■ SELECTED EXCERPT

>>>>>

Malaysia Sedition Law Snares Opposition

Premier Najib and allies use law to bludgeon critics

In 2012, with Malaysia’s national ruling coalition facing a tough reelection campaign, Prime Minister Najib Tun Razak promised a raft of human rights reforms including cutting the country’s infamous colonial-era Internal Security Act, which allows for indefinite detention without trial.

None of those reforms happened. Instead, in the past several months, Najib, faced with a revolt within his United Malays National Organization, has in effect replaced the internal security act with a sedition law that he had also promised to do away with. Under its provisions, as many as 20 opposition political figures, lawyers and at least one journalist have been charged and are confronted with varying penalties in what the Malaysian press has taken to calling “operation dragnet,” an oblique reference to Operation Lalang, in which former Prime Minister Mahathir Mohamad ordered the roundup of dozens of opponents in 1987 and jailed them under the Internal Security Act.

<<<<<

■ GIVEN PROBLEM 1
Filter the records below and copy each line that contains the string "screenshot", matching case exactly.

Raw records:
>>>>>

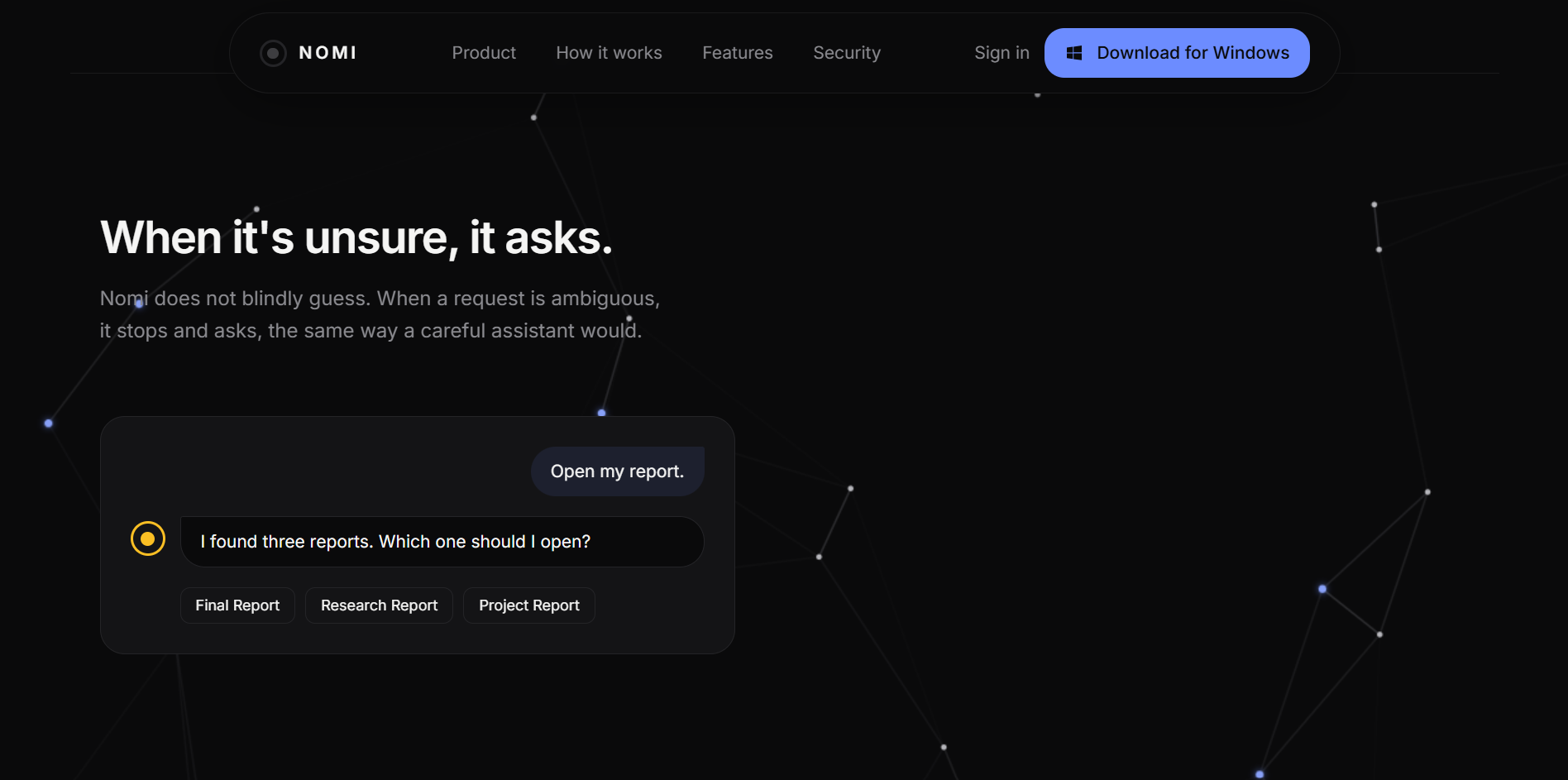Select the Research Report chip

coord(379,605)
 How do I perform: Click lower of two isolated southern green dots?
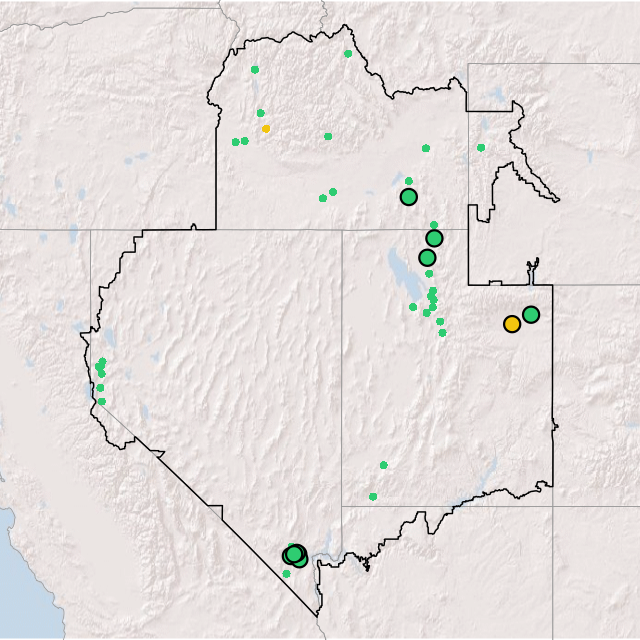pyautogui.click(x=372, y=497)
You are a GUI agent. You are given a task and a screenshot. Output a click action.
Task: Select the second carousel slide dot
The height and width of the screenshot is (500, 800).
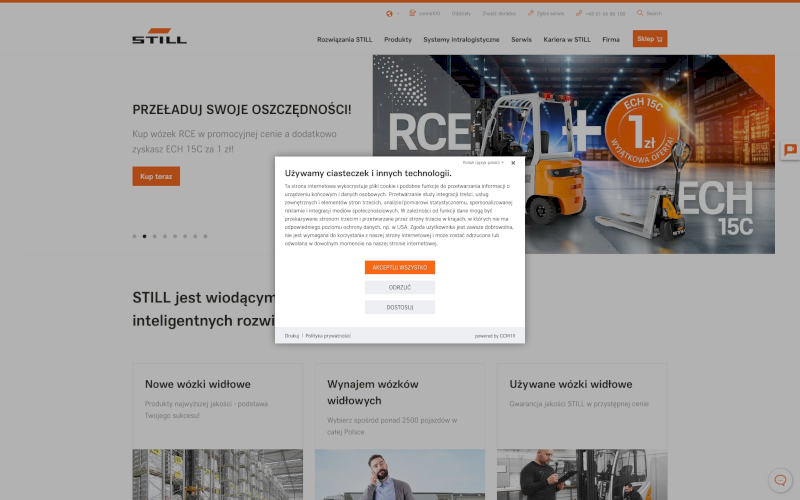click(x=144, y=236)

<<<<<

■ GIVEN PROBLEM 2
Transcribe the passage from the article on Malaysia's sedition law that opens with the words containing "None of those" and closes with "Internal Security Act.".

■ WRITTEN ANSWER 1
You are a GUI agent. You are given a task and a screenshot. Output a click action.
The height and width of the screenshot is (500, 800).

■ WRITTEN ANSWER 2
None of those reforms happened. Instead, in the past several months, Najib, faced with a revolt within his United Malays National Organization, has in effect replaced the internal security act with a sedition law that he had also promised to do away with. Under its provisions, as many as 20 opposition political figures, lawyers and at least one journalist have been charged and are confronted with varying penalties in what the Malaysian press has taken to calling “operation dragnet,” an oblique reference to Operation Lalang, in which former Prime Minister Mahathir Mohamad ordered the roundup of dozens of opponents in 1987 and jailed them under the Internal Security Act.